__SELECTED TEXT__.
▶

User-defined functions(UDFs)

As of Phoenix 4.4.0 we have added the ability to allow users to create and deploy their own custom or domain-specific UDFs to the cluster.

Overview

User can create temporary/permanent user-defined or domain-specific scalar functions. The UDFs can be used same as built-in functions in the queries like select, upsert, delete, create functional indexes. Temporary functions are specific to a session/connection and cannot be accessible in other sessions/connections. Permanent functions meta information will be stored in system table called SYSTEM.FUNCTION. We are supporting tenant specific functions. Functions created in a tenant specific connection are not visible to other tenant specific connections. Only global tenant(no tenant) specific functions are visible to all the connections.

We are leveraging HBase dynamic class loader to dynamically load the udf jars from HDFS at phoenix client and region server without restarting the services.

Configuration

You will need to add the following parameters to hbase-site.xml at phoenix client.

<property>
  <name>phoenix.functions.allowUserDefinedFunctions</name>
  <value>true</value>
</property>
<property>
  <name>fs.hdfs.impl</name>
  <value>org.apache.hadoop.hdfs.DistributedFileSystem</value>
</property>
<property>
  <name>hbase.rootdir</name>
  <value>${hbase.tmp.dir}/hbase</value>
  <description>The directory shared by region servers and into
    which HBase persists.  The URL should be 'fully-qualified'
    to include the filesystem scheme.  For example, to specify the
    HDFS directory '/hbase' where the HDFS instance's namenode is
    running at namenode.example.org on port 9000, set this value to:
    hdfs://namenode.example.org:9000/hbase.  By default, we write
    to whatever ${hbase.tmp.dir} is set too -- usually /tmp --
    so change this configuration or else all data will be lost on
    machine restart.</description>
</property>
<property>
  <name>hbase.dynamic.jars.dir</name>
  <value>${hbase.rootdir}/lib</value>
  <description>
    The directory from which the custom udf jars can be loaded
    dynamically by the phoenix client/region server without the need to restart. However,
    an already loaded udf class would not be un-loaded. See
    HBASE-1936 for more details.

◀

__STATED EXERCISE 1__. In the text on Phoenix user-defined functions, rewrite the paragraph beginning "User can create temporary/permanent" as a short bulleted list that keeps its main facts.
__STATED EXERCISE 2__. Reproduce the text on Phoenix user-defined functions from "We are leveraging" up to and including "restarting the services.", with no changes.

__RECORDED DATA__.
▶

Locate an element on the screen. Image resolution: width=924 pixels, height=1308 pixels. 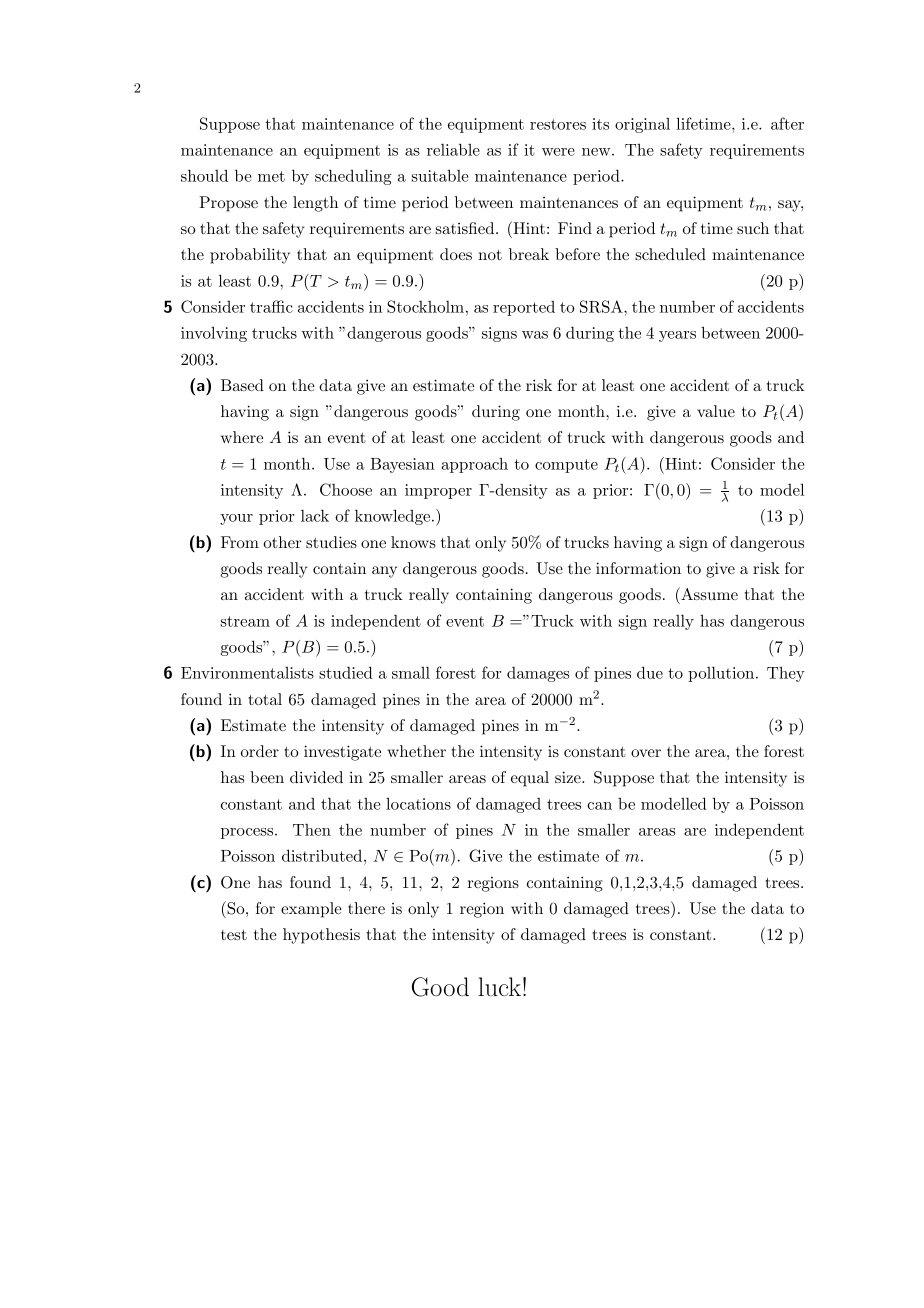
luck is located at coordinates (499, 986).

◀

__RESULT 1__.
- Users can create temporary or permanent scalar functions that are user-defined or domain-specific.
- UDFs work like built-in functions in select, upsert, and delete queries and in creating functional indexes.
- Temporary functions belong to one session/connection and can't be accessed from others.
- Metadata for permanent functions is stored in the system table SYSTEM.FUNCTION.
- Tenant-specific functions are supported. Functions created in a tenant-specific connection aren't visible to other tenant-specific connections.
- Only global (no-tenant) functions are visible to all connections.

__RESULT 2__.
We are leveraging HBase dynamic class loader to dynamically load the udf jars from HDFS at phoenix client and region server without restarting the services.